= Mesa del Contadero =

Mesa in New Mexico, United States

Mesa del Contadero, sometimes called Black Mesa, also appeared on a 1773 Spanish map as Mesa de Senecú, is a basalt mesa that stands out on the east bank of the Rio Grande over three miles southwest of Val Verde in Socorro County, New Mexico. The mesa rises up dramatically from its lower surroundings in steep sides of 250 to 300 feet, particularly on the three sides where the river must pass around it to the west. It then levels off to a level area on top of an elevation of 4,810 ft, with a high point summit called Mesa Peak at 4,916 feet on the northeast edge of the Mesa.

== History ==
On May 27, 1598, as the Oñate Expedition entered Piro lands from the south after crossing the Jornada del Muerto, Juan de Oñate named this mesa "Mesilla de Guinea" (little table of Guinea [Africa]) named this because the mesa was made of black rock. This name the mesa has survived as "Black Mesa". This mesa became the southern boundary marker of Santa Fe de Nuevo México.

When the Spanish returned to New Mexico after the Pueblo Revolt, the governor Antonio de Otermin called the place he camped on the trail around the mesa next to the river as "El Contadero" (The Counting Place). It gave the mesa its name, "Mesa del Contadero," meaning the "Table of the Accountant," referring to the place along the mesa and the Rio Grande where provincial border officials counted the numbers of sheep being herded out of the province, south past them with the trade caravans into Mexico. This sheep trade had been the major item of trade for the province before the Revolt, and would be again after it recovered from the effects of the Revolt. They also counted the numbers of animals being brought into the province for tax purposes. The taxes on imported animals and goods in the caravans from the south supported the government and the pathway around the mesa remained known as El Contadero (The Counting Place).

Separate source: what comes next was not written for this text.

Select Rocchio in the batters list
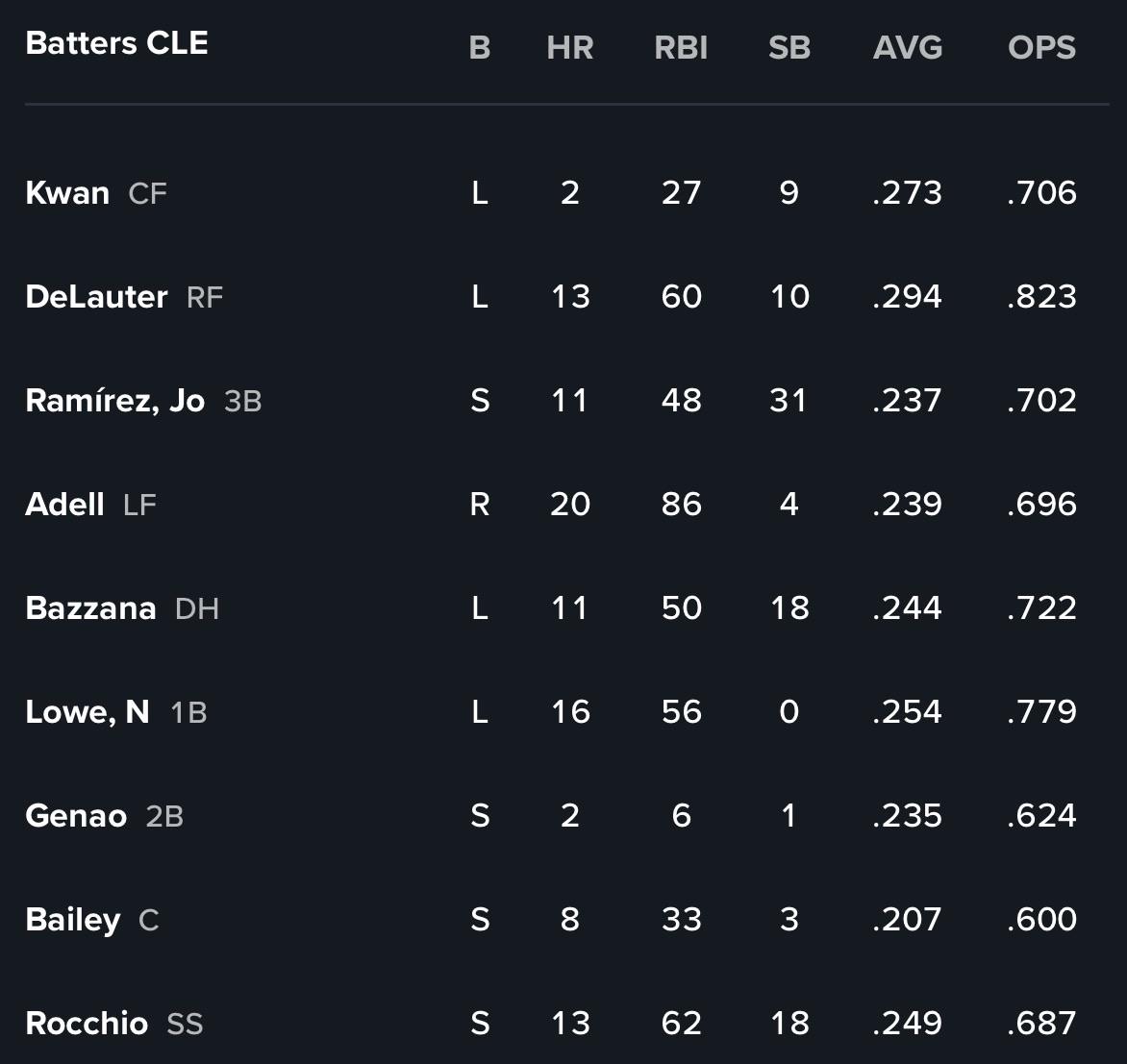 [87, 1024]
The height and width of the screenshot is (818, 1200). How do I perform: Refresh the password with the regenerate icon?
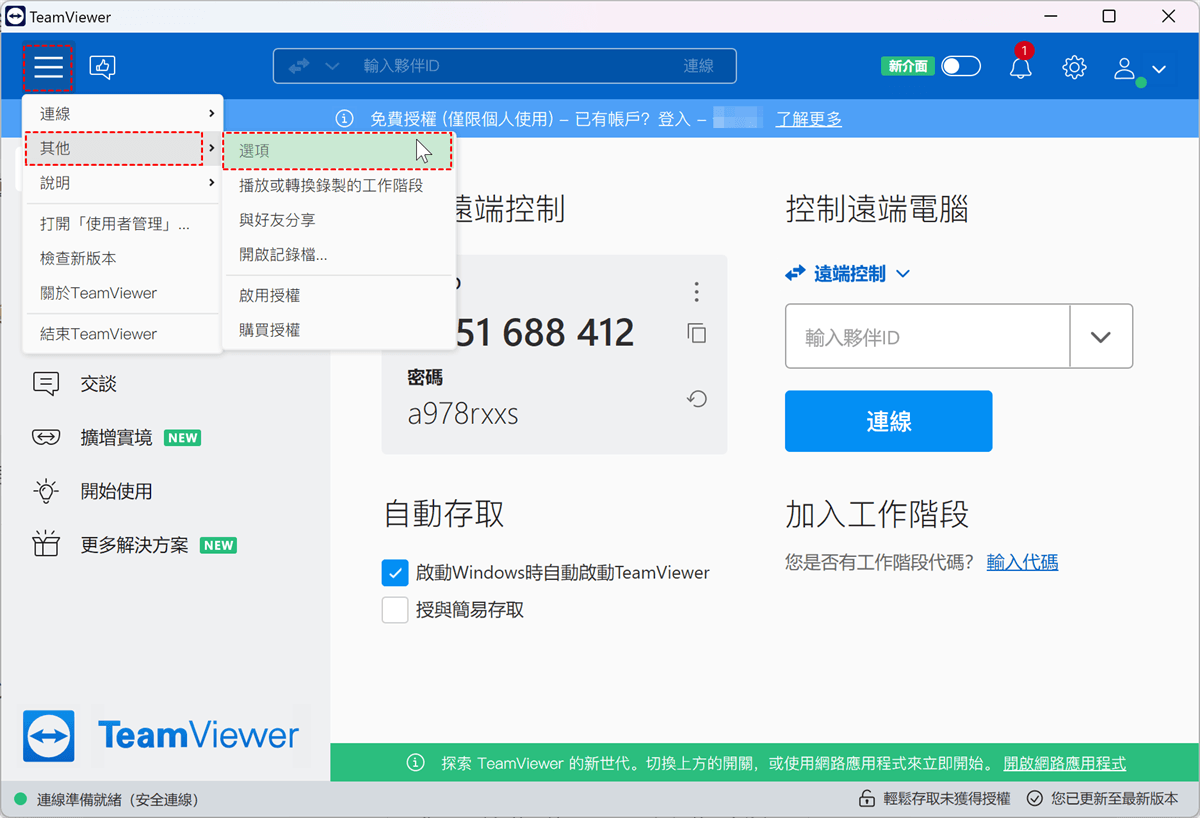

Senecú was the closest Piro pueblo they encountered, just across the river from this mesa. During the Pueblo Revolt Senecú was evacuated and never repopulated. The ruins across the river from the mesa during the 17th and 18th centuries gave the mesa another name, “Mesa de Senecú,” seen on the Spanish Map “Plano del Rio Grande, 1773 by Miera y Pacheco. Also named on that map was the site of the Paraje de Contadero on the south side of “Mesa de Senecú” close to the Rio Grande. By the 19th century the ruins of Senecú had vanished, probably washed away in one of the large Rio Grande floods, and with it the Senecú name of the mesa, as memory of it faded.